→ WHAT YOU ARE ASKED TO DO:
Output each entry that follows exactly. Images stay out.

→ DATA IN THIS EXERCISE:

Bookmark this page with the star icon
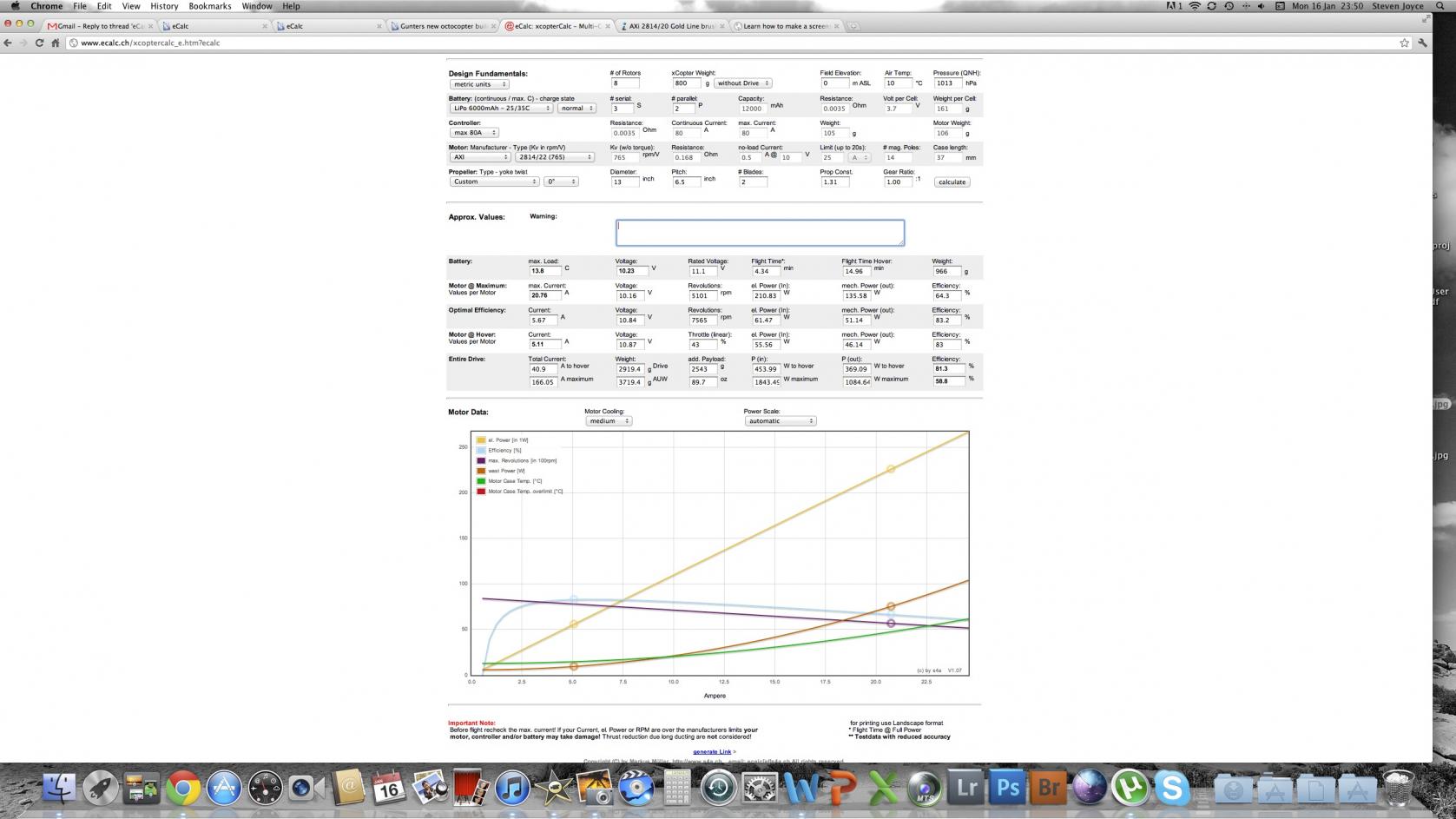This screenshot has height=819, width=1456. (x=1404, y=43)
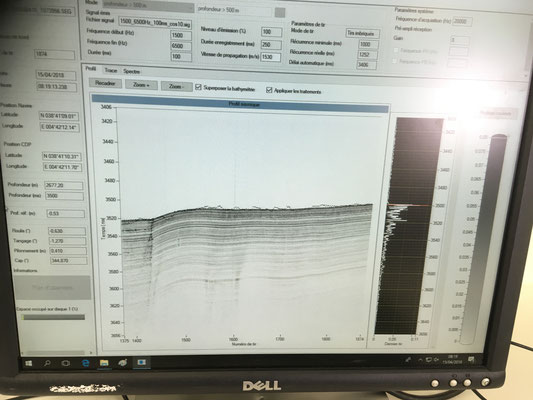Viewport: 533px width, 400px height.
Task: Switch to the active sonar application taskbar icon
Action: [141, 362]
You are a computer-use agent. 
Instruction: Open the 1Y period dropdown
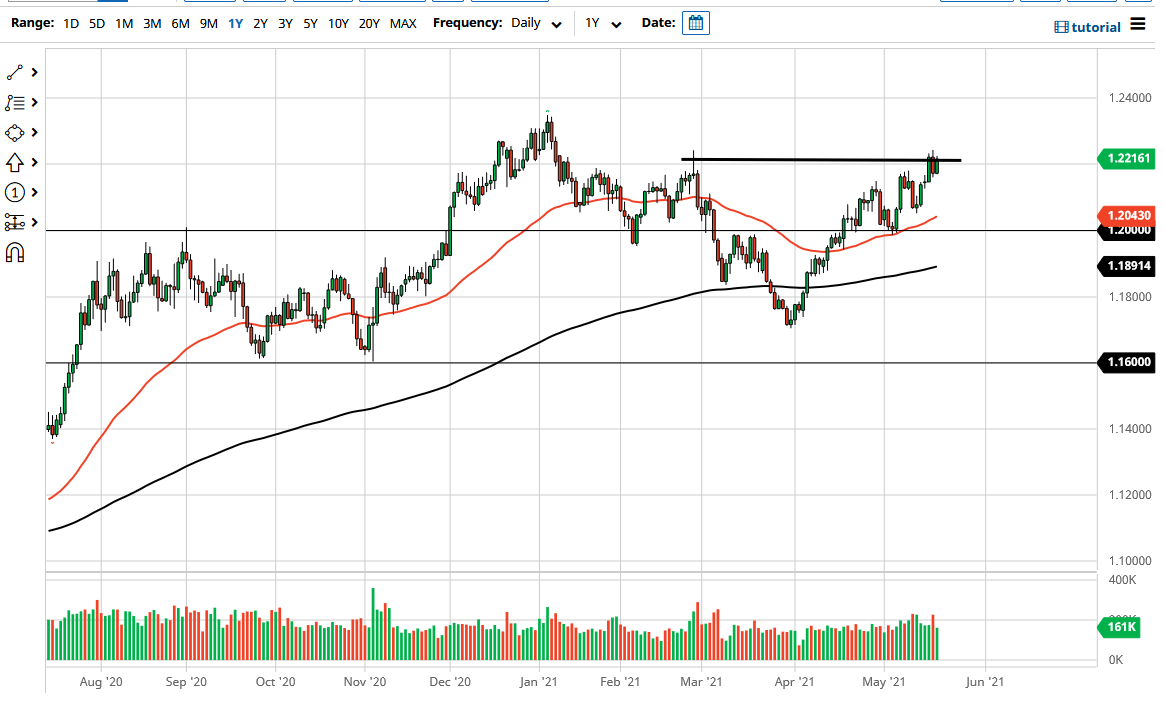point(602,23)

→ SOLVED PROBLEM:
Bookmark this page with the star icon
This screenshot has height=819, width=1456. (x=1404, y=43)
Viewport: 533px width, 400px height.
Task: Switch to the active sonar application taskbar icon
Action: [141, 362]
You are a computer-use agent. 
Instruction: Open the 1Y period dropdown
point(602,23)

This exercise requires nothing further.